The message from Jesus today is clear: unless we become like trusting little children, we cannot enter into the kingdom of Heaven.
Not to get into heaven unless we become like little children makes that teaching a pretty serious one. Unfortunately, in our society today, that childlikeness is so often confused with being childish, and no one wants to be that.
Two outstanding traits of children are innocence and trust. We are being asked to strive to be innocent and pure in our lives. The sacrament of reconciliation can certainly be used for that, as will prayer for purity.
The quality, trust, has to do with how children place their complete trust in their parents. Jesus models that for us – he always had complete trust in his Father, and was always conscious of doing only the Father’s will for him.
It can and should be the same with us. We must, like him, depend and trust completely on the Father. We do that by depending and trusting completely on Jesus and his Word.
That is where the first reading comes in. Ezekiel was asked to eat, to consume the Word of God, and then go out to speak to the people of Israel in a prophetic way. That is what we must do – ponder and focus on the Word of God; read and pray with the scriptures; listen to the voice of Jesus in the scriptures, and then share that Word with others.

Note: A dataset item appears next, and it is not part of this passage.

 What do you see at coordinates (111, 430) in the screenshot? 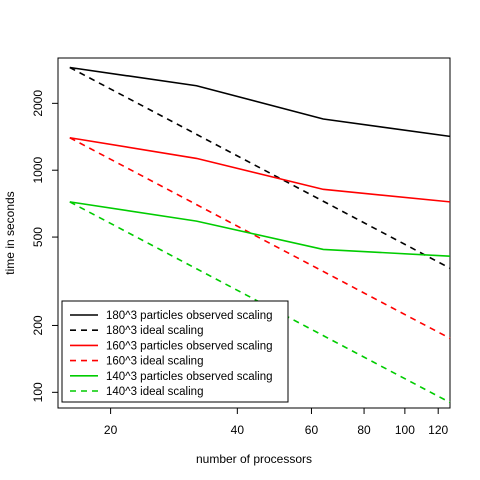
I see `x-tick-label: 20` at bounding box center [111, 430].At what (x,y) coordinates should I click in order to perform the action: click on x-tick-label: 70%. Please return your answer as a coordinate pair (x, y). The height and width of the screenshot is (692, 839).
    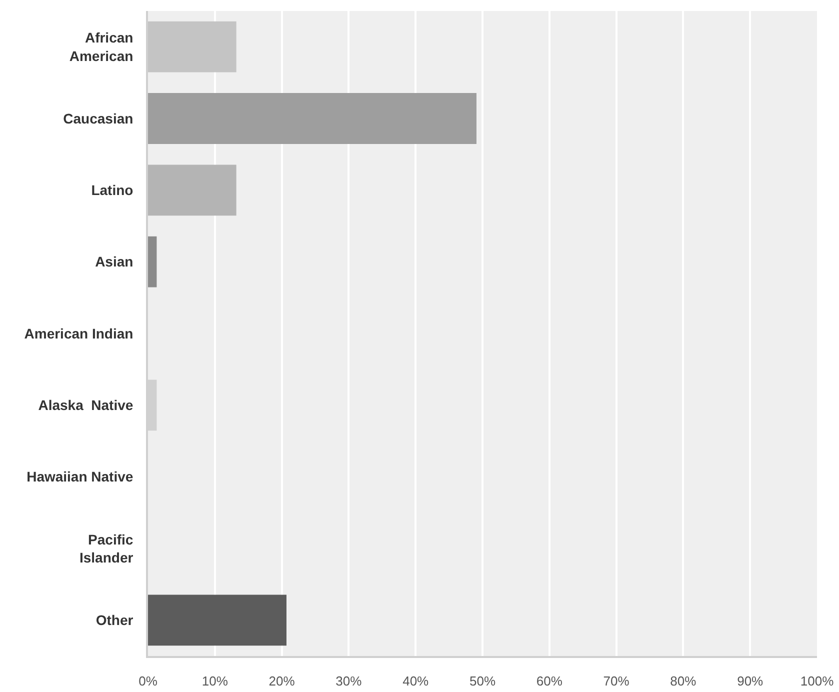
    Looking at the image, I should click on (616, 682).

In both these ways, striving for purity and innocence, and trusting completely in Jesus and the Father through scripture and prayer, we can become childlike.
There are many models to follow. Considering innocence and purity, the magazine Love One Another promotes living a pure life by means of a Pure Hearts Movement that encourages young people to live a chaste life. Concerning being childlike, the late Fr. Brian Jayawardhana OMI prayed that he would die like a child, with a smile on his face, and he did.

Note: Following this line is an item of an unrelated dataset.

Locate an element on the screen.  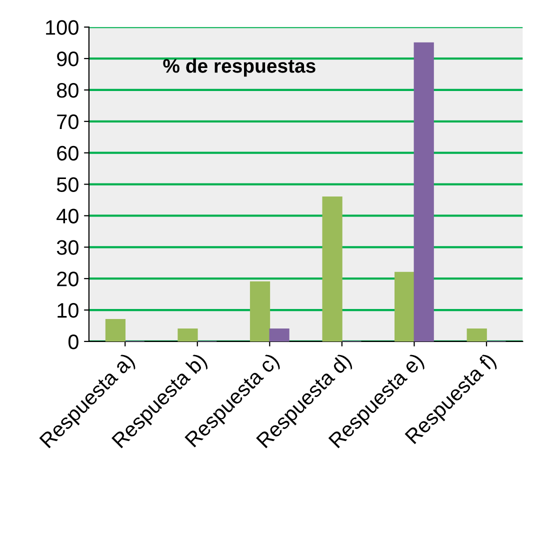
y-tick-label: 70 is located at coordinates (68, 122).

Paul D’Arcy, retreat master, shares her story of how she was able to let go of her plans for her life after the loss of her husband and child in a car accident caused by a drunk driver, and find a greater purpose for her life, which she is now living out. That involved being able to forgive the drunk driver, even though he refused to repent or even to accept responsibility.
Today, the church honours two saints, Pontian and Hippolytus, whose stories, while different, intersect and fit the parable of the lost sheep. Saint Pontian succeeded Pope Urban I in 230. When Maximus became emperor in 235, a period of persecution began during which Pontian was exiled to the mines of Sardinia. He resigned his office and died a martyr. St. Hippolytus was a priest in the early third century, a well-known scholar and theologian. A few of his works survive, including a prayer on which our Eucharistic Prayer II is based. When Callistus became pope in 217, Hippolytus rebelled for some reason, and became that lost sheep. In 235, banished to the Sardinian mines, Hippolytus met the exiled Pontian, was reconciled to the Church, and died a martyr’s death.
The Eucharist is a gathering of the children of God, who come to listen to God’s Word, and to be nourished at our family table with the Body and Blood of Jesus. May our celebration help us to ponder God’s Word like Ezekiel, and be childlike like Saints Pontian and Hippolytus, so as to already participate in the Kingdom of God.